Screenshot grounding data:
______
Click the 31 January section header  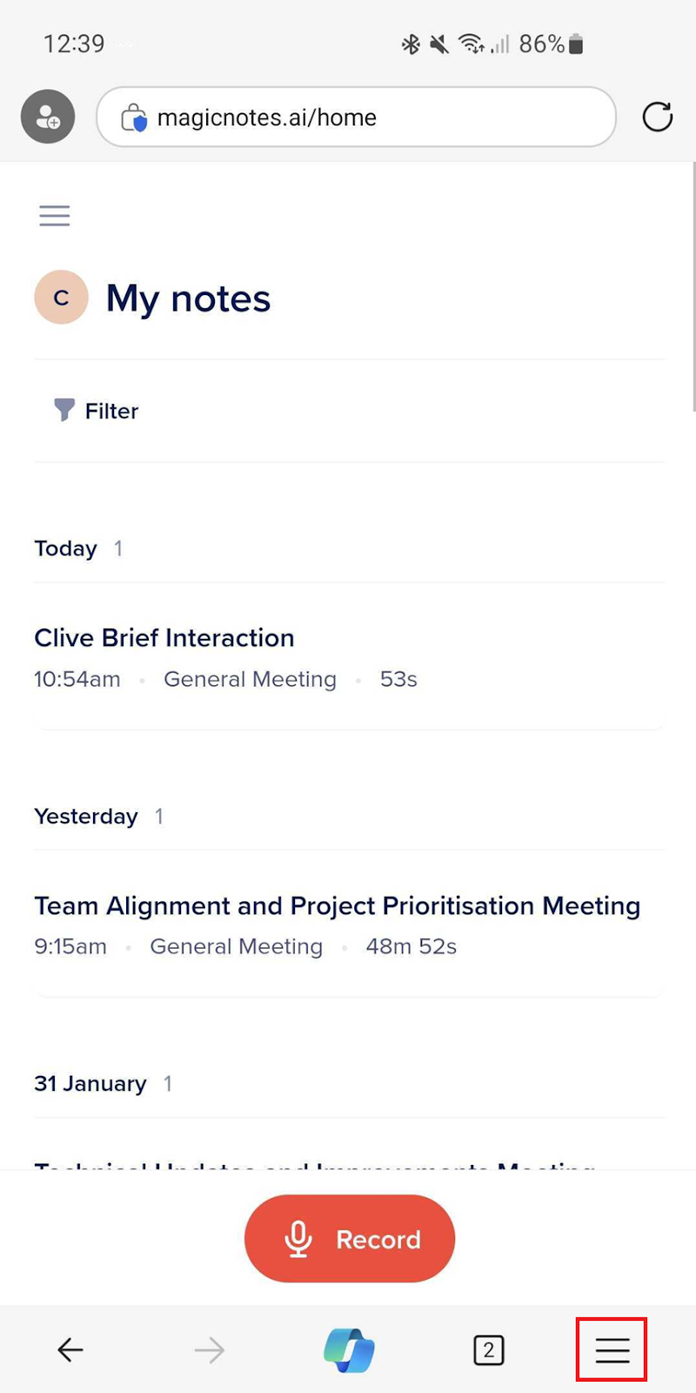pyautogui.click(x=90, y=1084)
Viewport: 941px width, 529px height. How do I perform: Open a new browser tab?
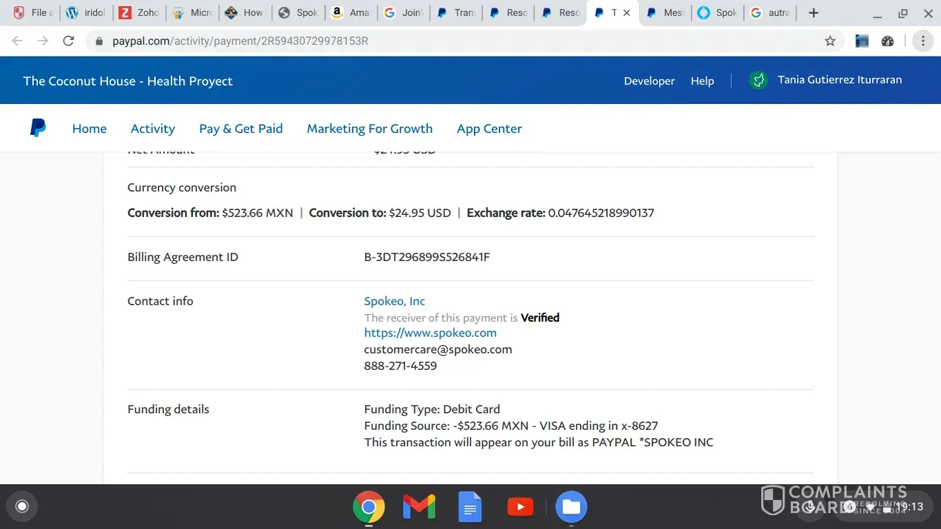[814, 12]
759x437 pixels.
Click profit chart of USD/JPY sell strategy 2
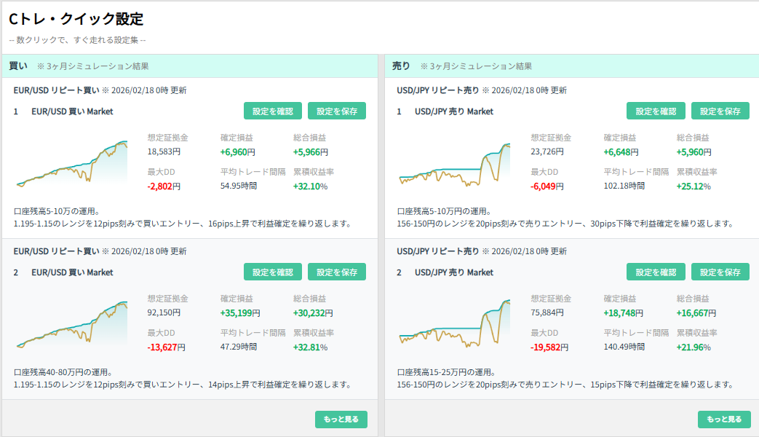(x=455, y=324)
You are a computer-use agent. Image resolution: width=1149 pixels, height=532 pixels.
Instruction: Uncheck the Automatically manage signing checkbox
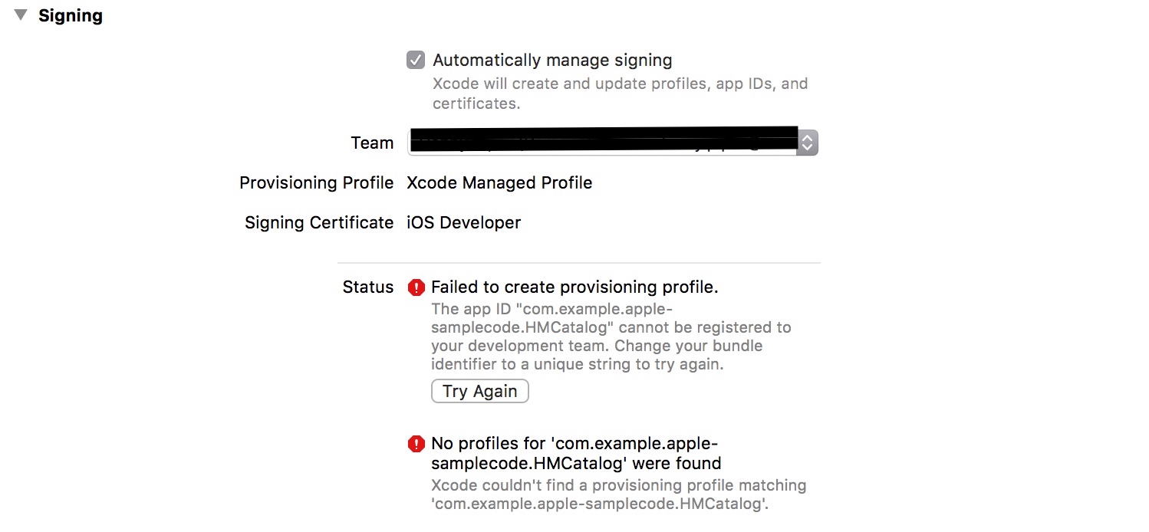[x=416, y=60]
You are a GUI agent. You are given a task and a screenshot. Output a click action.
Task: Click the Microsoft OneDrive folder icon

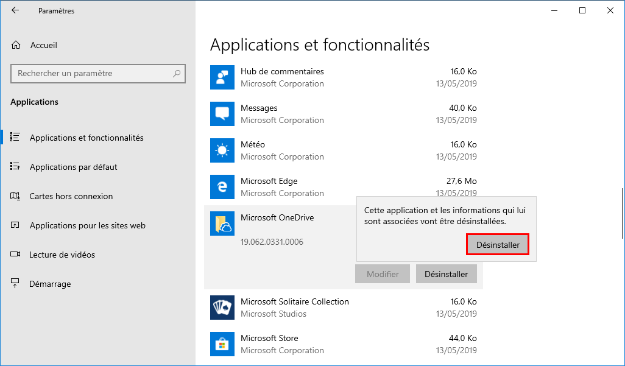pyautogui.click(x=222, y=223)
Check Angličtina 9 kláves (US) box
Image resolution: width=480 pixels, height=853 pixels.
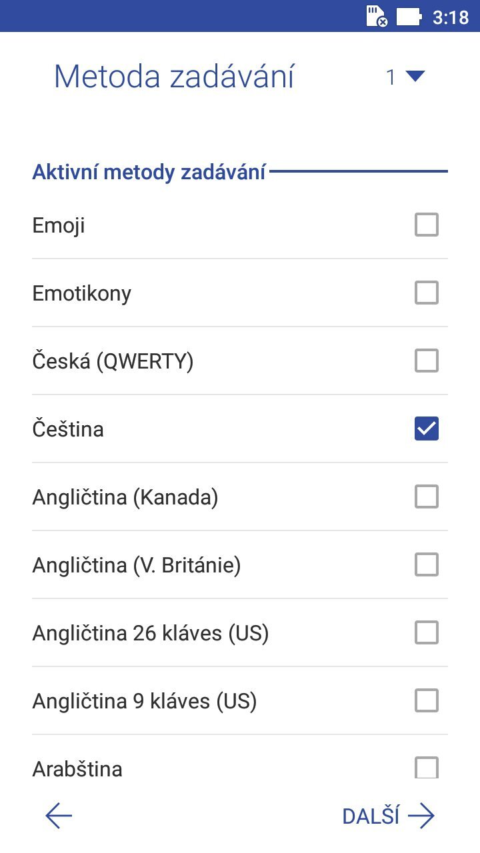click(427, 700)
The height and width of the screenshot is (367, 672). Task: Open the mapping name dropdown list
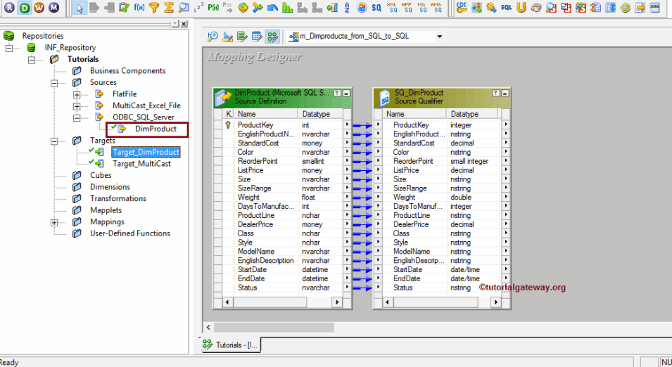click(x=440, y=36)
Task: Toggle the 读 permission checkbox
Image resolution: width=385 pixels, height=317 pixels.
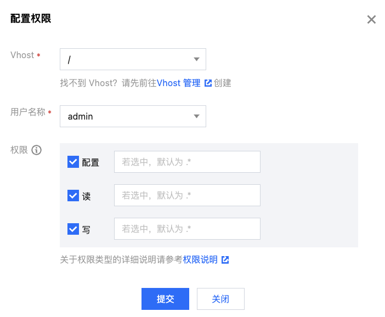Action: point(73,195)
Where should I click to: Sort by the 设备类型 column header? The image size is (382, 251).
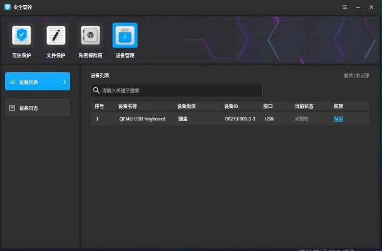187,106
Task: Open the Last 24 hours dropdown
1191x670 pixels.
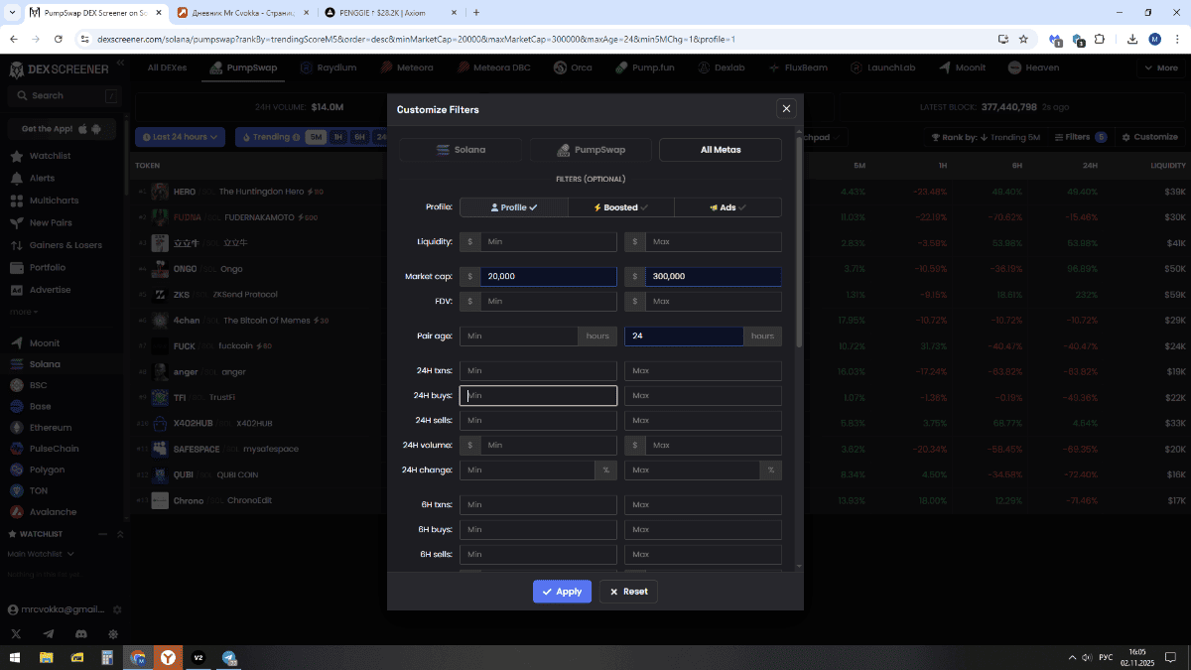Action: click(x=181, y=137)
______
> Required action: With the pictures left out, give again exactly the lines from the one with "Viewport: 941px width, 529px" through the end of the data, both included.

> Result:
Viewport: 941px width, 529px height. How do I perform: Open a new browser tab?
[814, 12]
759x437 pixels.
Click profit chart of USD/JPY sell strategy 2
(x=455, y=324)
You are a computer-use agent. Image resolution: width=1149 pixels, height=532 pixels.
Instruction: Uncheck the Automatically manage signing checkbox
[x=416, y=60]
You are a GUI agent. You are given a task and a screenshot. Output a click action.
Task: Click the Microsoft OneDrive folder icon

pyautogui.click(x=222, y=223)
Check Angličtina 9 kláves (US) box
Image resolution: width=480 pixels, height=853 pixels.
click(427, 700)
The height and width of the screenshot is (367, 672). Task: Open the mapping name dropdown list
click(x=440, y=36)
Task: Toggle the 读 permission checkbox
Image resolution: width=385 pixels, height=317 pixels.
Action: point(73,195)
Where should I click to: Sort by the 设备类型 column header? The image size is (382, 251).
187,106
Task: Open the Last 24 hours dropdown
1191x670 pixels.
Action: click(x=181, y=137)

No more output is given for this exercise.